*** Cuplikan Halaman

Lihat ke Halaman Asli

Bambang Setyawan

TERVERIFIKASI

Bekerja sebagai buruh serabutan yang hidup bersahaja di Kota Salatiga

Warga Desa ini Saban Hari Berjudi dengan Maut

Diperbarui: 17 Oktober 2017   18:28

Kompasiana adalah platform blog. Konten ini menjadi tanggung jawab bloger dan tidak mewakili pandangan redaksi Kompas.

Warga melintas di jembatan antik (foto: dok Hendrik)

Ratusan warga Desa Rumahtita, Kecamatan Inamosol, Kabupaten Seram Bagian Barat (SBB), Maluku, puluhan tahun harus dipaksa berjudi dengan maut. Untuk menuju ibu kota kecamatan, mereka harus melalui jembatan berupa batang kayu yang dipasang melintang di atas sungai.

Kabar keberadaan ratusan warga Desa Rumahtita yang setiap akan menuju ibu kota kecamatan dipaksa berjudi dengan maut ini, awalnya dibawa oleh Pdt Izak Lattu Ph.D yang merupakan dosen Universitas Kristen Satya Wacana (UKSW) Kota Salatiga. Menurutnya, saat Republik ini usai memperingati hari jadinya yang ke 72, pemandangan seperti itu sangat memperihatinkan. " Kalau mau tahu kondisi detailnya, coba kontak dengan keponakan saya yang bernama Hendrik Lattu, kebetulan dia tinggal di Kabupaten SBB," kata Izak.

Anak- anak desa Rumahtita tengah melintasi jembatan (foto: dok Hendrik)

Ternyata, untuk mengontak Hendrik, tak semudah membalik tangan. Pasalnya, sinyal di SBB kadang muncul kadang hilang. Bahkan, konon lebih banyak raibnya. Hingga, Selasa (17/10) siang, laki- laki yang sangat peduli dengan kampung halamannya tersebut mampu dihubungi lewat jaringan komunikasi seluler. " Memang apa yang disampaikan om Izak benar adanya, " ungkap Hendrik.

******
*** Data Tersimpan

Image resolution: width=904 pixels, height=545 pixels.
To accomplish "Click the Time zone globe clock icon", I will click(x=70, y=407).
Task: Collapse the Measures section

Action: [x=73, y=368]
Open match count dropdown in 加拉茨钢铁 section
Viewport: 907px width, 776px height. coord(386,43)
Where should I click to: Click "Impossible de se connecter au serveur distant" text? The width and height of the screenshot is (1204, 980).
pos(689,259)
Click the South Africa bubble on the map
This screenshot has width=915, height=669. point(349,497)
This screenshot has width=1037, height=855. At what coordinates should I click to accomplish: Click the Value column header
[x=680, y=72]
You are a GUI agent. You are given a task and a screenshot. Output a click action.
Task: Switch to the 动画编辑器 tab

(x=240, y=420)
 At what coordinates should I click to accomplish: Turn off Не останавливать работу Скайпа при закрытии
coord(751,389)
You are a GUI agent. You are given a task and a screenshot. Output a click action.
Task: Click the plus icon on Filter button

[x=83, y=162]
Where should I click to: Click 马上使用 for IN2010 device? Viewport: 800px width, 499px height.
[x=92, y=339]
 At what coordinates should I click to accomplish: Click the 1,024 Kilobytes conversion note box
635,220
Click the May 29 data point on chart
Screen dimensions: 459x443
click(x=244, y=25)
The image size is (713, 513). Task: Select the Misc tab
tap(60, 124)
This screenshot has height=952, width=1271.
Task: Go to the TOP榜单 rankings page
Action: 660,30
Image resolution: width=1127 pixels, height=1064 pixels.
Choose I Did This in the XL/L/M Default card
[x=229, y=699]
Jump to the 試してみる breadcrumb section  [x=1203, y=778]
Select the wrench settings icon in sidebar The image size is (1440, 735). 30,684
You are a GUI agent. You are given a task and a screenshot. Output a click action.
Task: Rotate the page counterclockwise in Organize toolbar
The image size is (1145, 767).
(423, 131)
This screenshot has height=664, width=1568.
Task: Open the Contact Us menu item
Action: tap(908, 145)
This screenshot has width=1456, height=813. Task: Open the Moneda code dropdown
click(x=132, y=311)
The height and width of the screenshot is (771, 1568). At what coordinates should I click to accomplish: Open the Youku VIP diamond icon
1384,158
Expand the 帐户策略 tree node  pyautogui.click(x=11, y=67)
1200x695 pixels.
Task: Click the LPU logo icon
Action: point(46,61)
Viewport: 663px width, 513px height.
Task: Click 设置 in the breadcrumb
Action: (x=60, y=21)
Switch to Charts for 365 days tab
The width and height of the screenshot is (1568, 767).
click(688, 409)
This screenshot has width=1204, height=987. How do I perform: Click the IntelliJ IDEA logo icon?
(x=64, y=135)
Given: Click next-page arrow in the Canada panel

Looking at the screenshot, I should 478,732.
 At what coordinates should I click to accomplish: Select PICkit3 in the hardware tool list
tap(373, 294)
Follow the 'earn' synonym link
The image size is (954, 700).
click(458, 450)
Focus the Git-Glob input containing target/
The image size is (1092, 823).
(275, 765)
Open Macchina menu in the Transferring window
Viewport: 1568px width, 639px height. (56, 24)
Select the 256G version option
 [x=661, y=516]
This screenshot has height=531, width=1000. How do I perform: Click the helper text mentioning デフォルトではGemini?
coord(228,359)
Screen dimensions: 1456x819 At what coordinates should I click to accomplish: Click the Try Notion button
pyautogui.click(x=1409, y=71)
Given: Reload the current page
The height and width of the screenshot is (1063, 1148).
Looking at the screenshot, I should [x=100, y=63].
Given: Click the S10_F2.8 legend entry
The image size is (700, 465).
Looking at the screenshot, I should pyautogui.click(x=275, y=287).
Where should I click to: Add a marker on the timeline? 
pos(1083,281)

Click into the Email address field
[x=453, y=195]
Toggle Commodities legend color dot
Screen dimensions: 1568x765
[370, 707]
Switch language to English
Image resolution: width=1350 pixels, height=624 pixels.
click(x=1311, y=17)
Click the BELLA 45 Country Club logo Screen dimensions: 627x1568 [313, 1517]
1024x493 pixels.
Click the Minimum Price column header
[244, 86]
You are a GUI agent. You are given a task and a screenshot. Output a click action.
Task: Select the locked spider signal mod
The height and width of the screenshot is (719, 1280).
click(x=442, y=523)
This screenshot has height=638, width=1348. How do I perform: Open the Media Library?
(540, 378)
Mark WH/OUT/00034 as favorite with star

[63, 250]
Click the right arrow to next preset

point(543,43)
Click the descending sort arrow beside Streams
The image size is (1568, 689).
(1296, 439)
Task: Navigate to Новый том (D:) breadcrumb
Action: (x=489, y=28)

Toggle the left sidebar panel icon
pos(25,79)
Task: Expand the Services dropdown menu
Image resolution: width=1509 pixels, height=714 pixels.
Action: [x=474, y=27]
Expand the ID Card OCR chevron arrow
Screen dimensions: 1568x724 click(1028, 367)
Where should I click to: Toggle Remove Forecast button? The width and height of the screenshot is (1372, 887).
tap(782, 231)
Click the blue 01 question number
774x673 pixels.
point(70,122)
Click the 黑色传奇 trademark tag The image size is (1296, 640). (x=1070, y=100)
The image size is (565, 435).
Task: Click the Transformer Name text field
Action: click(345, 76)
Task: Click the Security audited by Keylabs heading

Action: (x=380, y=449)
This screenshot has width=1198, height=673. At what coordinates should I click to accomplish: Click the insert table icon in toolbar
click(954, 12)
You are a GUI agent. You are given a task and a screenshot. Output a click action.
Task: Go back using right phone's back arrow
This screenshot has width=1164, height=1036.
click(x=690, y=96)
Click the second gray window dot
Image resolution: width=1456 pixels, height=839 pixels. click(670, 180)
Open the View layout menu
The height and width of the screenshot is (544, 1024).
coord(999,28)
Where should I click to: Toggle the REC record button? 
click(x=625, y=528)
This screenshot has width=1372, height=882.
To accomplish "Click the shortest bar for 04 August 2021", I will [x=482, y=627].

******

* _Daftar Tugas_:
1. Dalam artikel tentang warga Desa Rumahtita, sebutkan semua nama wilayah yang muncul dalam kalimat yang diawali "Ratusan warga Desa Rumahtita".
2. Tolong kutip persis bagian artikel tentang warga Desa Rumahtita, dimulai dari "TERVERIFIKASI" dan diakhiri dengan "di atas sungai.".
Kerjakan hanya berdasarkan artikel di atas.

* _Kunci Jawaban_:
1. Desa Rumahtita, Kecamatan Inamosol, Kabupaten Seram Bagian Barat (SBB), Maluku

2.
TERVERIFIKASI

Bekerja sebagai buruh serabutan yang hidup bersahaja di Kota Salatiga

Warga Desa ini Saban Hari Berjudi dengan Maut

Diperbarui: 17 Oktober 2017   18:28

Kompasiana adalah platform blog. Konten ini menjadi tanggung jawab bloger dan tidak mewakili pandangan redaksi Kompas.

Warga melintas di jembatan antik (foto: dok Hendrik)

Ratusan warga Desa Rumahtita, Kecamatan Inamosol, Kabupaten Seram Bagian Barat (SBB), Maluku, puluhan tahun harus dipaksa berjudi dengan maut. Untuk menuju ibu kota kecamatan, mereka harus melalui jembatan berupa batang kayu yang dipasang melintang di atas sungai.